Adoptive Transfer Reveals That T Cell-Derived Reactive Oxygen Species Contributes To Pregnancy-Induced Renal Damage In The Dahl SS Rat

Previous work from our lab demonstrated that Dahl SS rats develop a pregnancy-specific increase in blood pressure and proteinuria, also known as maternal syndrome (MS). Both T cells and reactive oxygen species (ROS) have been implicated in MS, and genetic deletion of either resulted in protection from MS in the Dahl SS rat. Therefore, we tested the hypothesis that ROS produced from T cells contributes to the development of MS in the Dahl SS. An adoptive transfer of splenocytes was utilized to reconstitute T cells from wild type Dahl SS (SS→CD247) or SS p67phox-/- (p67phox→CD247), which lack the ability to generate NOX2-derived ROS, into SS CD247-/- rats by intraperitoneal injection at postnatal day 5 to investigate the oxidative capacity of T cells.
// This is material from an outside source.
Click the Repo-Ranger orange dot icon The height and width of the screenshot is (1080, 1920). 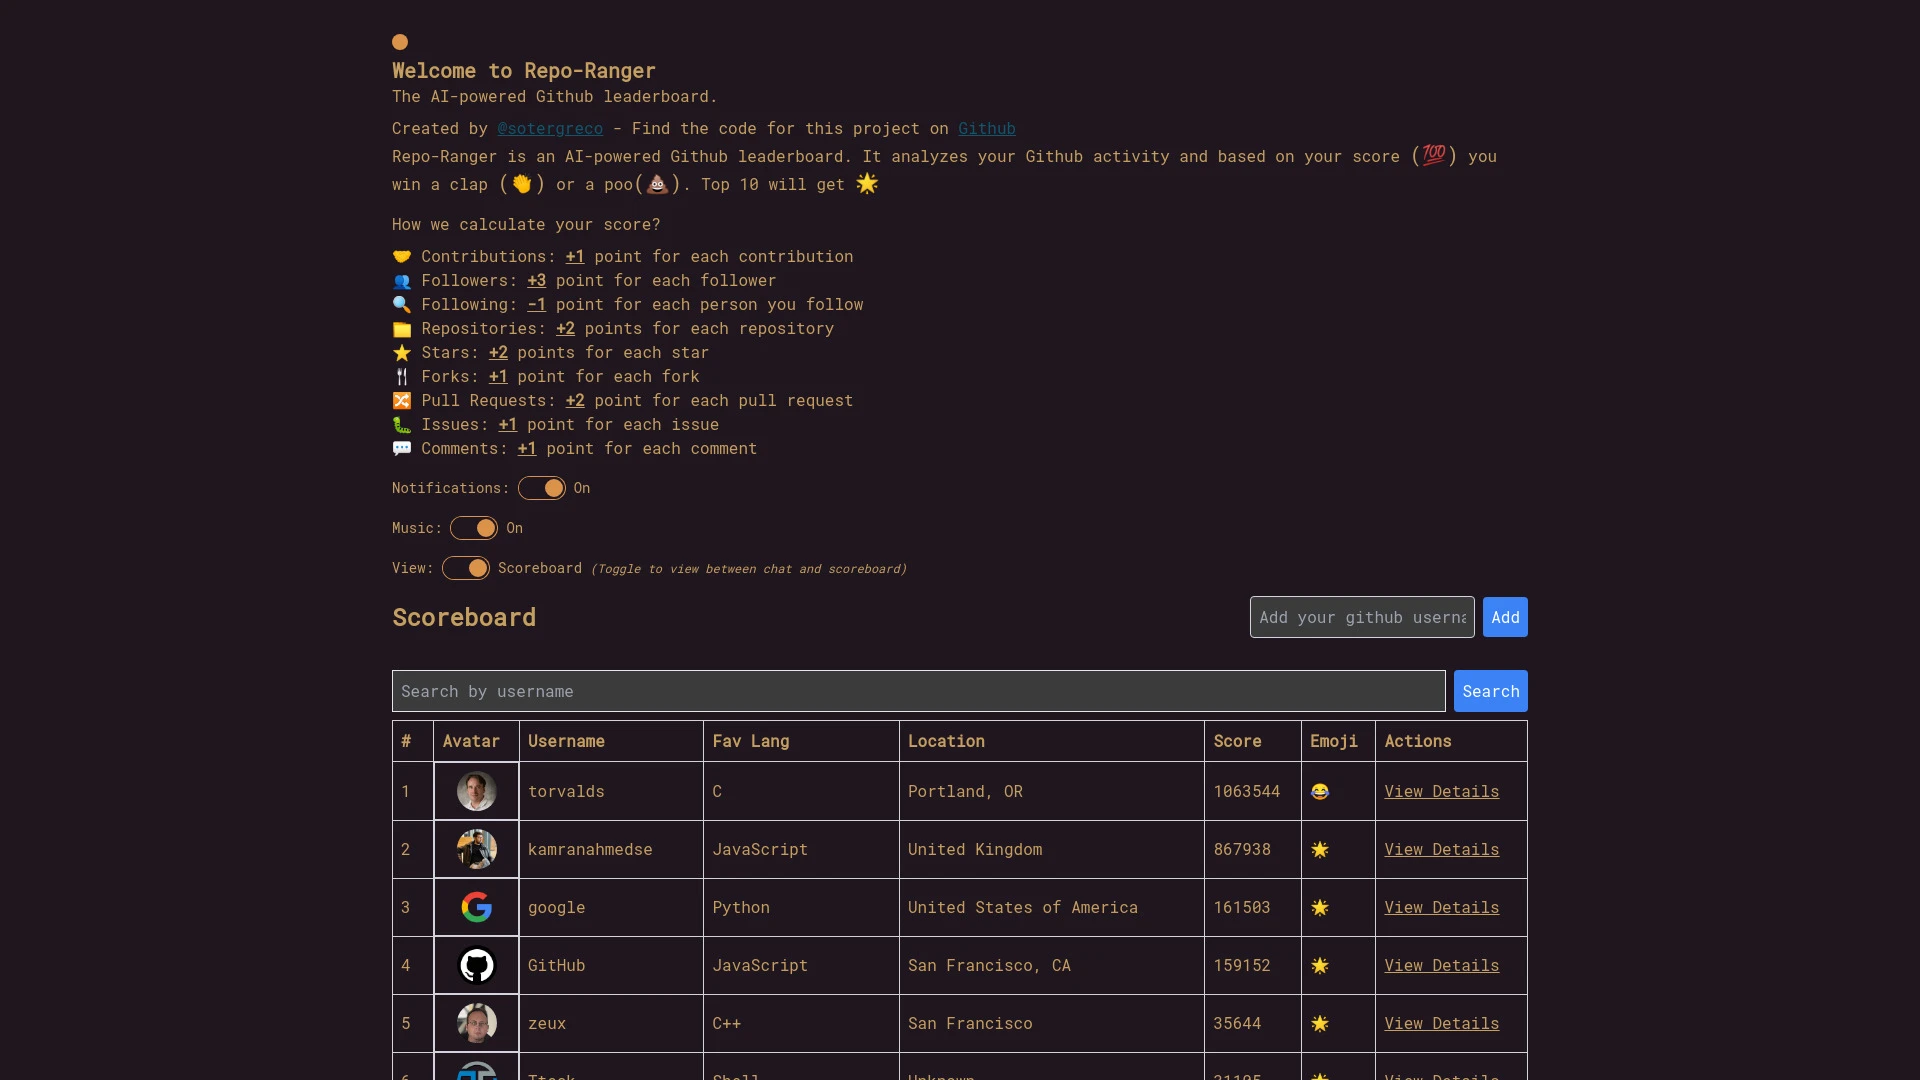point(400,41)
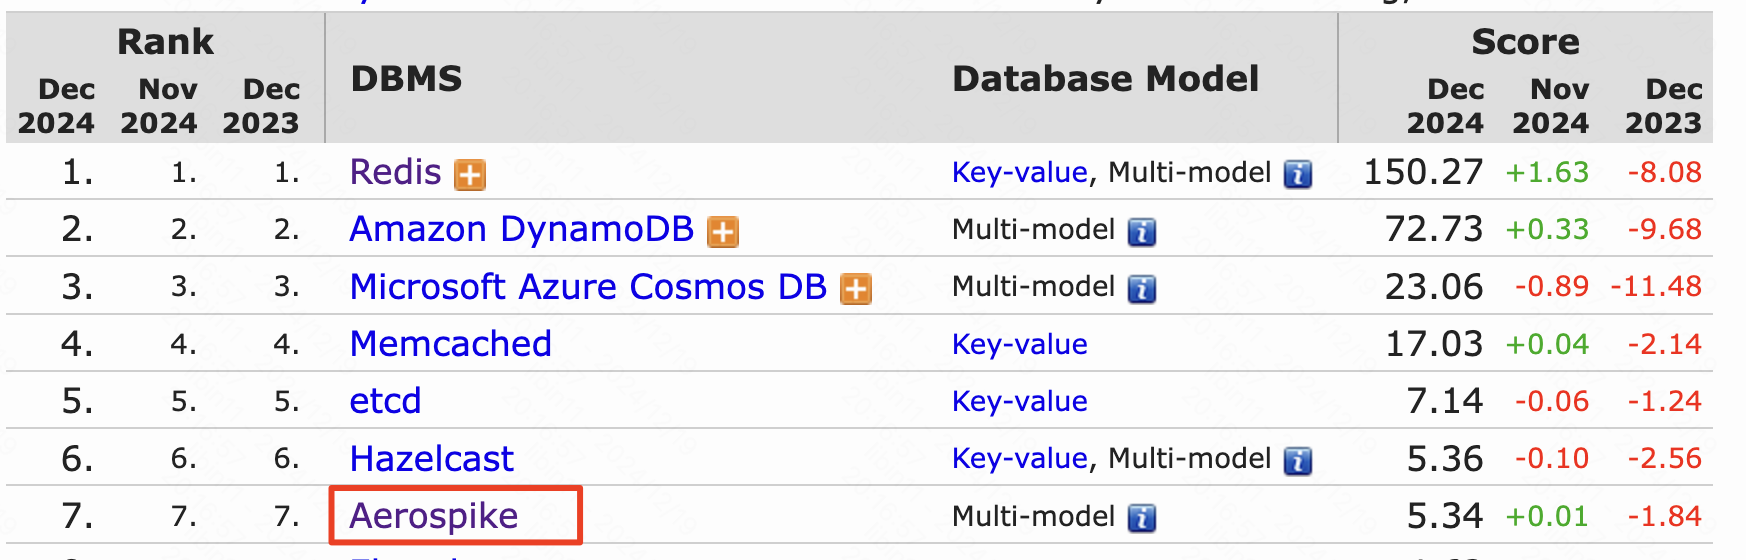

Injected SS CD247-/- rats were mated at 9-11 weeks of age with naïve littermate males, and virgin controls were run in parallel. Baseline protein excretion rates were comparable between mated groups (72±12 vs 66±9 mg/day, p> 0.05, n=10/group, SS→CD247 vs p67phox→CD247, respectively), yet the SS→CD247 develop an increase in proteinuria throughout pregnancy that is significantly elevated relative to p67phox→CD247 rats (217±65 vs 114±14 mg/day, p< 0.05). There was a trending decrease in creatinine clearance in the SS→CD247 vs p67phox→CD247 at the end of the study (0.37±0.03 vs 0.46±0.06, p =0.1), but MAP did not differ between groups. There was however, an increase in uterine artery resistance index as assessed by Doppler ultrasound at GD20 in the SS→CD247 relative p67phox→CD247 (0.72±0.03 vs 0.61±0.02, p <0.01) indicating an impairment in blood flow leading to the placenta. While, there was no difference observed in the number of infiltrating leukocytes into the kidneys between SS→CD247 vs p67phox→CD247, a significant correlation was observed between the number of infiltrating CD4+ T cells and the late pregnancy proteinuria levels (R 2 =0.7973) in the SS→CD247 mated group while no correlation was observed in the p67phox→CD247 (R 2 =0.0472). Taken together, adoptive transfer of T cells lacking NOX2 into SS CD247-/- rats fails to induce pregnancy associated renal damage and uterine artery blood flow impairment indicating a potential role for ROS in MS.